According to an EU Council press release, the Committee of Permanent Representatives (COREPER) reached the required unanimous support, and the ambassadors of EU member states advised the Council to adopt the Pillar Two minimum tax directive. 


EU member states had been unable to reach political agreement on the minimum tax directive proposal during the second half of 2022 due to a veto expressed by Hungary in June 2022. Although a vote on the EU minimum tax directive was initially included on the agenda of the December 6 ECOFIN meeting, the file was removed just prior to the meeting and its approval was therefore not discussed in the public session. Read EuroTaxFlash

In advance of the December 6 meeting, the Czech Presidency of the Council had released a new compromise version of the draft directive (dated 25 November 2022) following checks by linguists and lawyers. The new compromise text does not provide for material amendments compared to the previous versions and is closely aligned with the OECD GloBE model rules. To achieve consistency with EU law, particularly with the principle of freedom of establishment, the compromise text is not limited to cross-border situations but also applies to domestic groups and requires the application of the income inclusion rule (IIR) at the level of the respective parent entity not only to its low-taxed foreign subsidiaries but also to all low-taxed constituent entities resident in the same member state.

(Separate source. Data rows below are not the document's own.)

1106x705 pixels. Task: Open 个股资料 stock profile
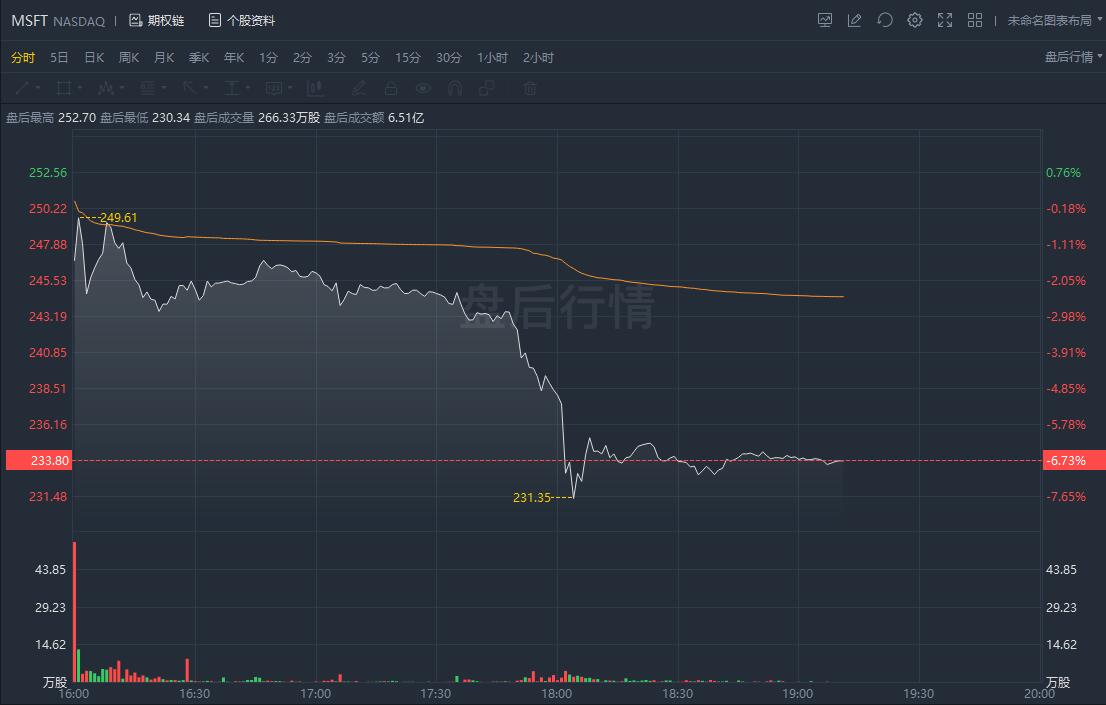241,20
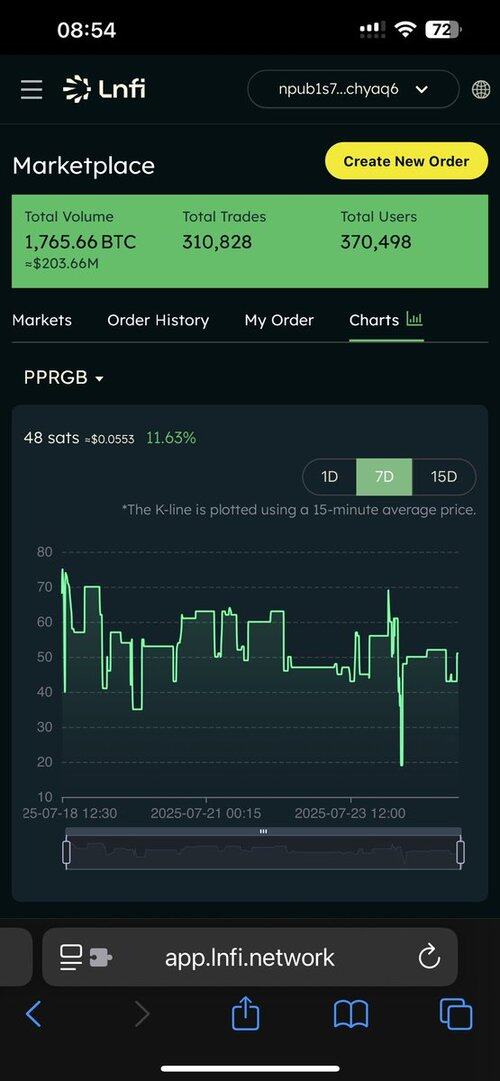This screenshot has width=500, height=1081.
Task: Open the PPRGB token dropdown
Action: [x=63, y=378]
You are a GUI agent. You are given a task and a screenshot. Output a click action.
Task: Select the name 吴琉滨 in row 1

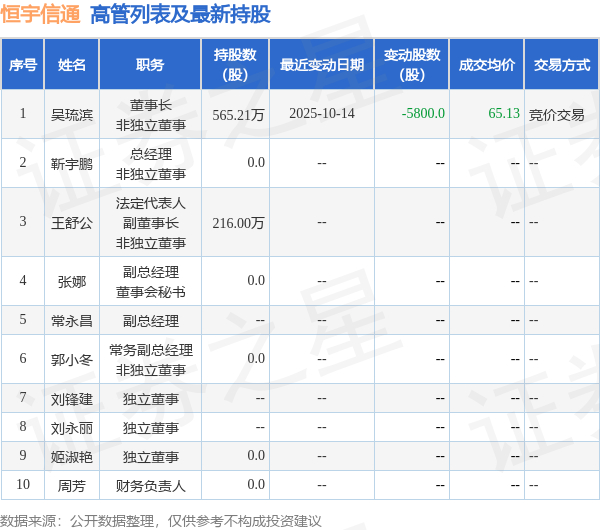[72, 114]
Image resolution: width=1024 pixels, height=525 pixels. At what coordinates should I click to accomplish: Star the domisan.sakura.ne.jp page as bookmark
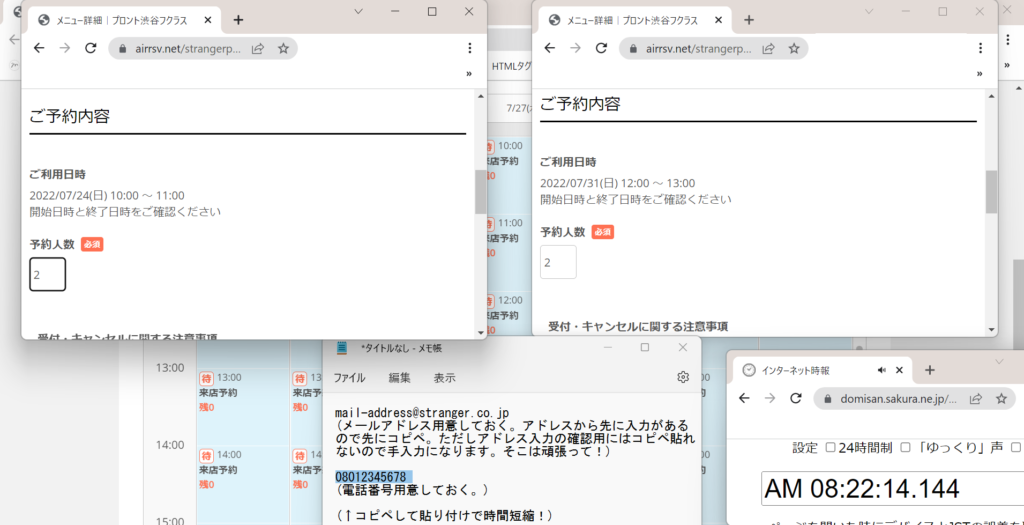(x=999, y=398)
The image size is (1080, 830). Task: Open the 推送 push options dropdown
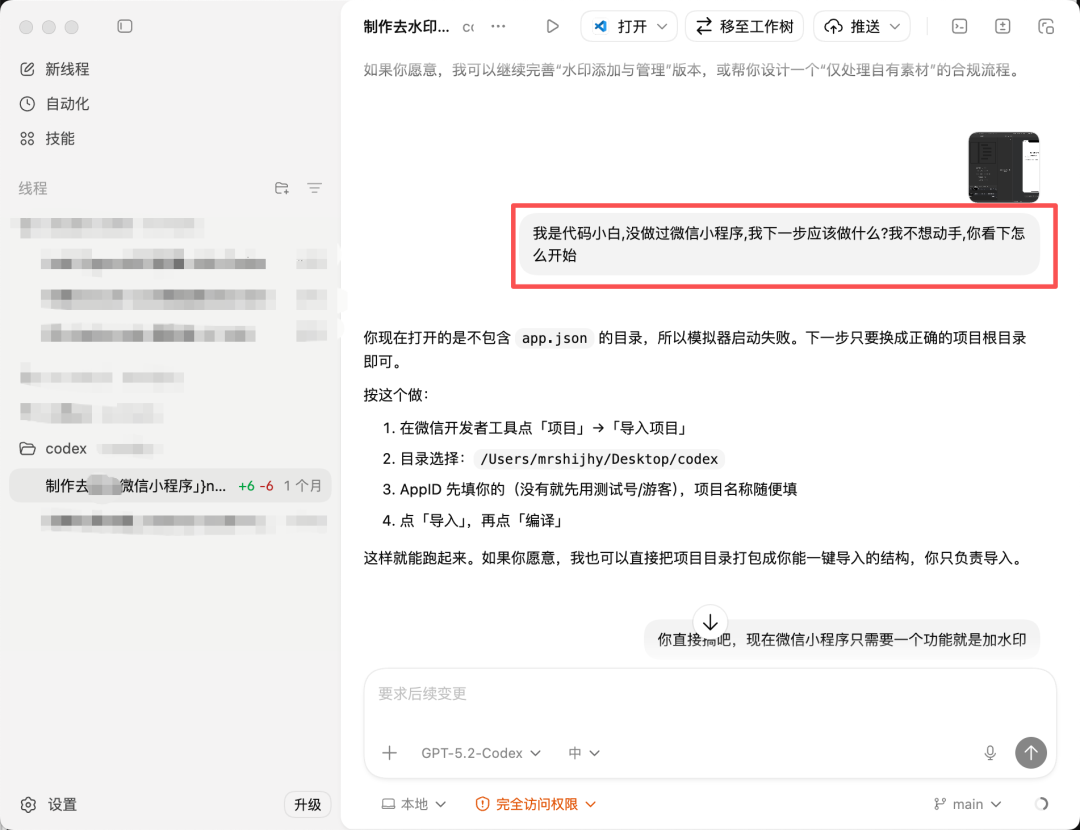pos(861,26)
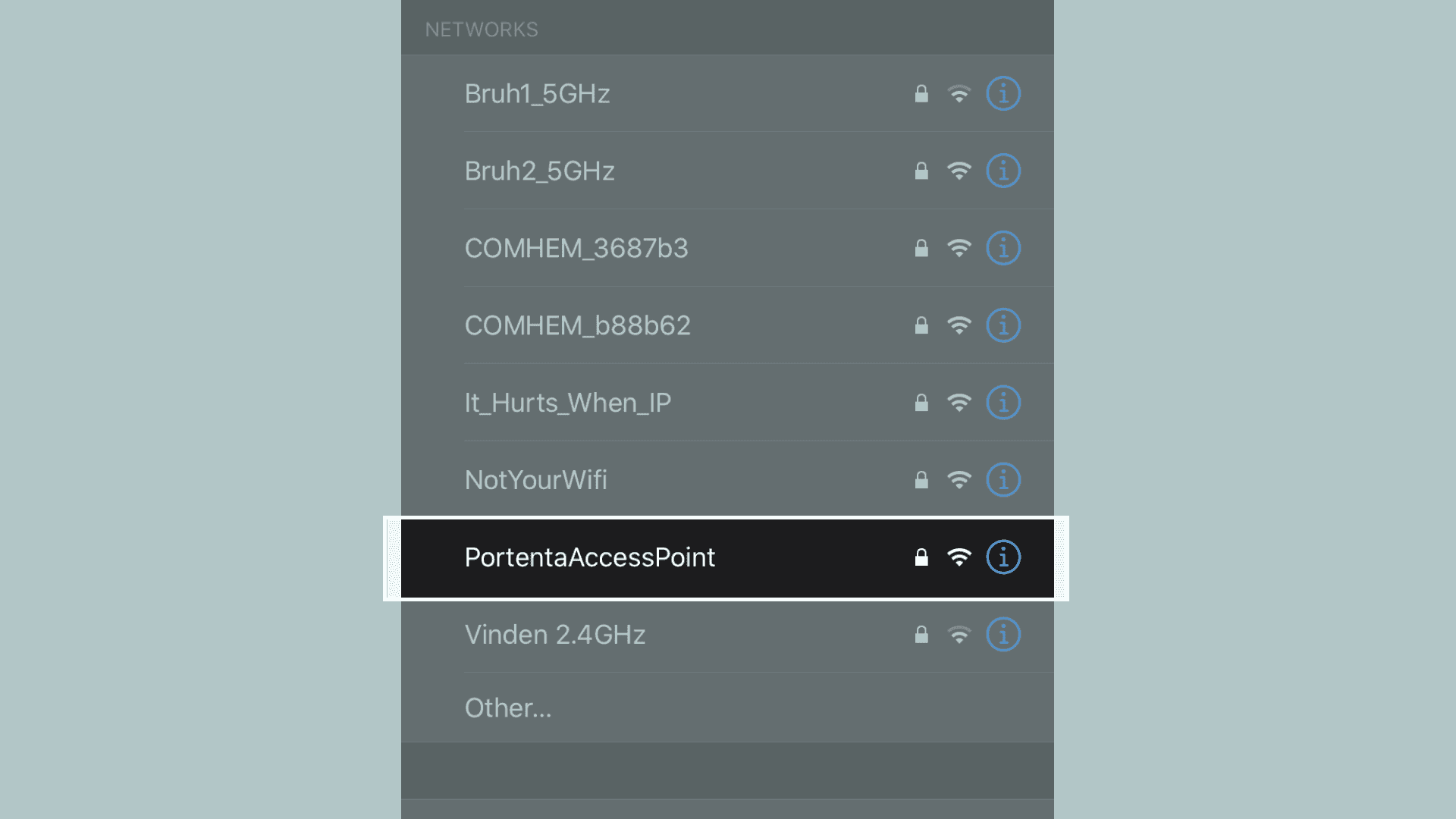The width and height of the screenshot is (1456, 819).
Task: Open PortentaAccessPoint info button
Action: pos(1003,557)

The November text clarifies the power of the European Commission (EC) to adopt delegated acts to supplement certain non-essential elements of the directive. Such acts would be used when determining the jurisdictions with a domestic legal framework which can be considered to be equivalent to a qualified IIR. This assessment would be performed by the EC, after appropriate consultations, including with experts appointed by member states. 

Next steps

The compromise text (dated 25 November 2022) is subject to formal adoption through a written procedure, together with the other items in the so-called “Hungarian package.” The deadline for the procedure to be finalized is expected to be 14 December 2022.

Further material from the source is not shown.